What it means in theory is that if you take each fantasy point total Allen could conceivably get, multiplied it by the respective probability of getting that score, and add all of those products up, you'd get a sum of 14.5. (Using the same procedure, we'd project the roll of a six-sided die to produce a value of 3.5, because 1*1/6 + 2*1/6 + … + 6*1/6 = 3.5. Even though the die lacks a side with 3.5 on it, 3.5 is a good projection in the sense that it would be the fair over/under at even odds.)

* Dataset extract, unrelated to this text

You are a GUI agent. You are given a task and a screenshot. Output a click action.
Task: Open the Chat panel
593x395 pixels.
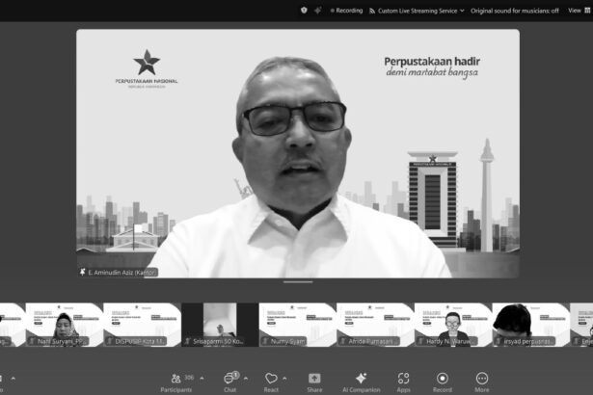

I say “in theory” because nobody actually does projections that way. If you consult this book’s chapter on projections, you won't see anyone estimating the probability that Keenan Allen will score 0.0 points, and then doing the same for 0.1 points, 0.2 points, and so on all the way up to 60+ points before doing some multiplication and addition to get a projection of 14.5 points.

Rather, 14.5 points represents a decent estimate of his points if the game goes the way we expect—if Allen catches an expected number of passes for an expected number of yards and touchdowns, based on all the factors outlined in the section of this book on Using Projections.

But we can reverse engineer that 14.5-point projection to tell us something about the implied distribution curve comprising all those other possibilities. If you know what a normal distribution is—sometimes called a “bell curve"—the distribution of probabilities implied by a player’s projection will share a number of characteristics with that. (A player’s distribution of point probabilities is not actually a normal curve. A normal curve is laterally symmetrical, but a player’s fantasy-point distribution will be a bit skewed because it extends further to the right than to the left, where it reaches a fairly hard wall at zero. If you want to nerd out, a player’s fantasy-point probability distribution is more like a gamma distribution than a normal distribution.)

For one thing, a player’s fantasy-point probability distribution will generally be unimodal, which is a fancy way of saying that it generally has just one peak. And that peak will generally be roughly equal to the projection itself.

So that means that while it is unlikely that Keenan Allen will score exactly 14.5 points, he is more likely to score 14.5 points than 15 or 16 or 17 points, or than 14 or 13 or 12 points. The further away the projection gets from 14.5, the less likely that particular point total will be to occur.

Different players, however, will have differently-shaped distributions even if they have the same projected point total.

In a given week, Keenan Allen and Kelvin Benjamin may both be projected to score 14.5 points. But Kelvin Benjamin’s distribution curve might be relatively tall and skinny while Keenan Allen’s is relatively short and fat. What that would mean is that while both players should score around 14.5 points on average, Benjamin is likely to score between 11 and 18 points, while Allen is likely to score between 8 and 21 points. While both players' projected point totals have the same expectation, Allen’s projection has a greater variance.

Just as any individual player’s projected point total will have an expectation and variance, so will the total projection for any group of players. In fact, the group’s projected total will just be the sum of the individuals' totals. As long as none of the players are playing in the same games, the same is true for variance. You find the group’s variance by summing the variance of the individuals.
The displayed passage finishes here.